La lutte anti-corruption est disparate au Cameroun, selon Transparency International
Face à la multitude des structures qui luttent contre la corruption au Cameroun: the National Anti-Corruption Commission ( CONAC), l'Agence nationale des investigations financières (ANIF), Chambre des comptes, Contrôle Supérieur, Cellules anti-corruption, M. Nguini a dit que le combat sera vain si un cadre normatif n'est pas mis en place.
"S'il n y a pas une loi anti-corruption qui soit forte, s'il n y a pas de mesures fortes et un environnement fort, tous ces efforts seront vains", a-t-il déclaré.
"Ces organes ne doivent pas être des Organes concurrentes, ils doivent travailler en synergie", a-t-il poursuivi.

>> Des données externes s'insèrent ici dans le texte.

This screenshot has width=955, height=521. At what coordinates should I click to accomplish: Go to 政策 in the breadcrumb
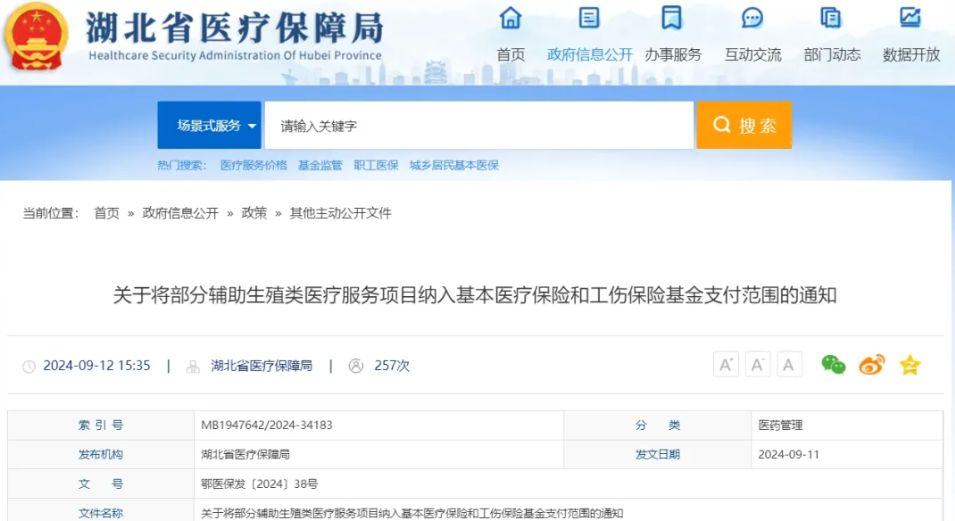(x=254, y=213)
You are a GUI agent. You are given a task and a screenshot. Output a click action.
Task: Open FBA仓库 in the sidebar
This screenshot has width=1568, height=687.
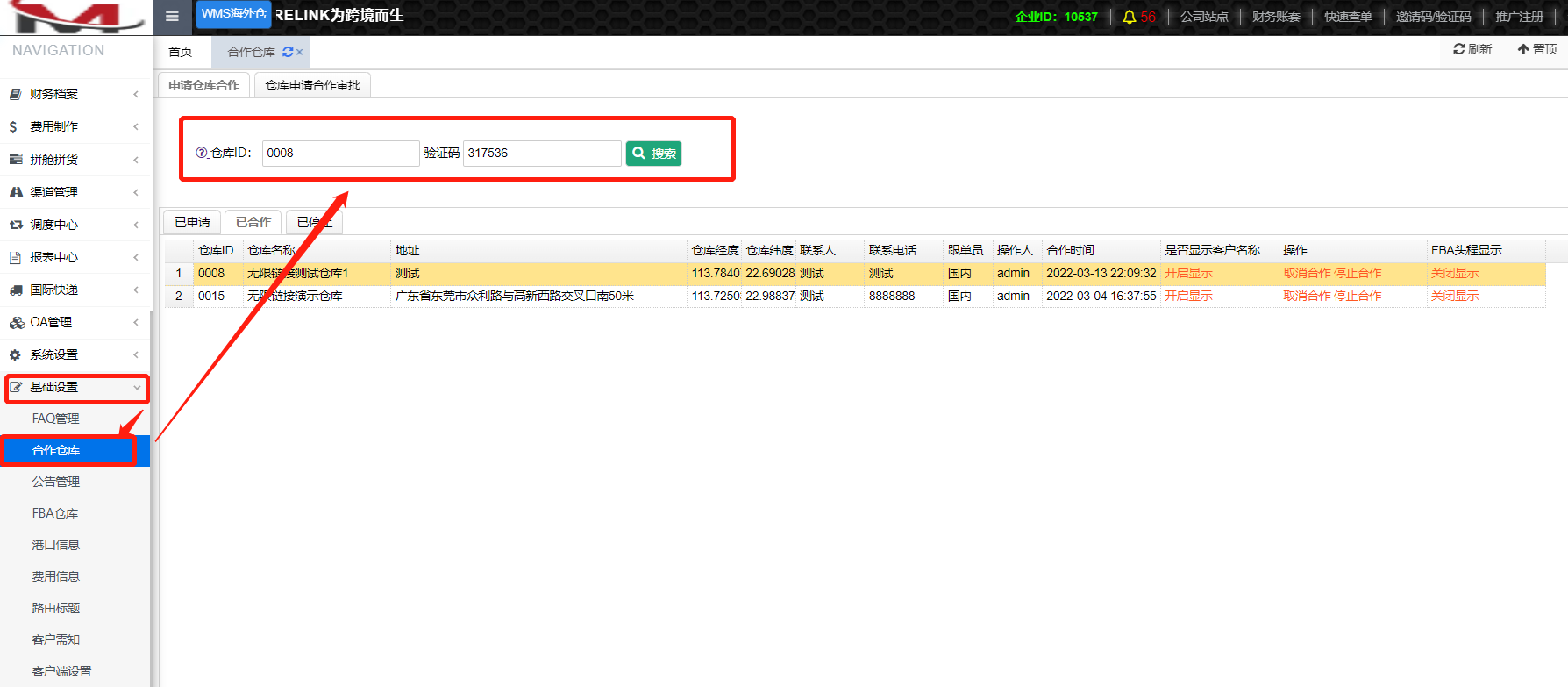coord(55,513)
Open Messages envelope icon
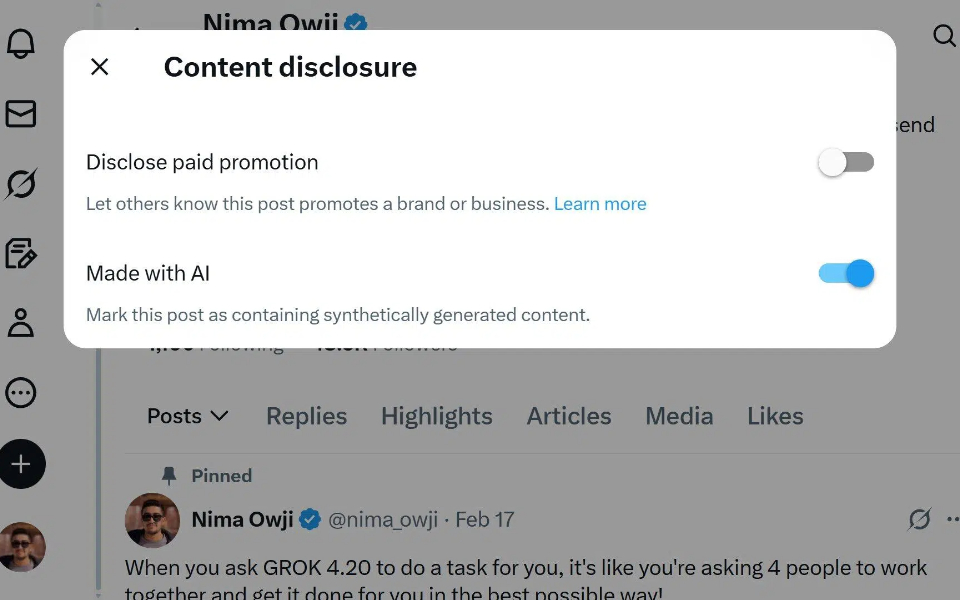Screen dimensions: 960x600 [21, 114]
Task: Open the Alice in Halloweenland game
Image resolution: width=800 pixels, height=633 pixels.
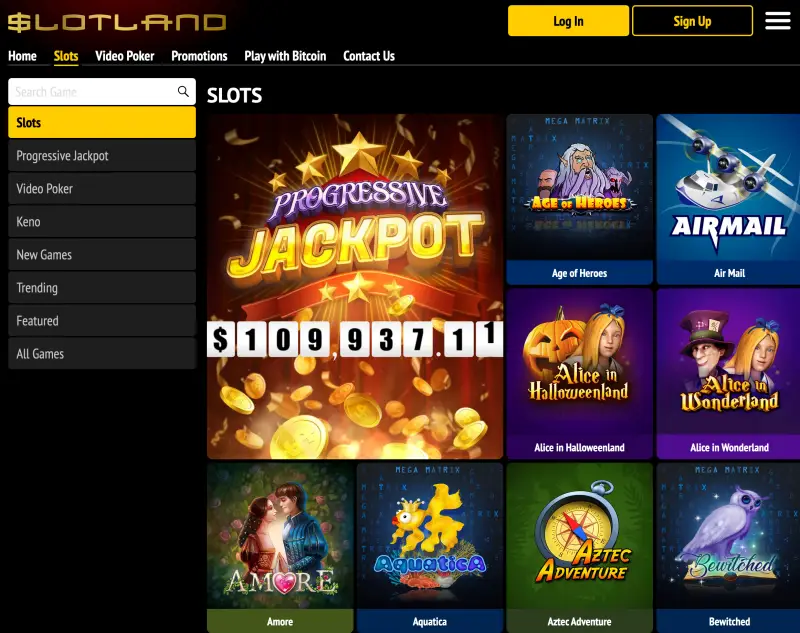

La corruption est banalisée dans le pays si bien qu'un fonctionnaire camerounais peut se balader avec cinq voitures ou disposer de cinq grosses villas sans être iniquité sur la provenance de ses biens, a-t-il ajouté.
"On a annoncé que la loi sur la déclaration des biens passera au parlement, mais rien n'a été fait. Nous pensons que l'application de cette loi sur la déclaration des biens sera un début de la mise en uvre de la convention des Nations Unies que notre pays a ratifié", a-t-il dit .
Il faut continuer la sensibilisation et prendre des mesures fortes même si l'environnement qui règne au Cameroun n'est pas celui d'éthique et d'intégrité, a-t-il conclu.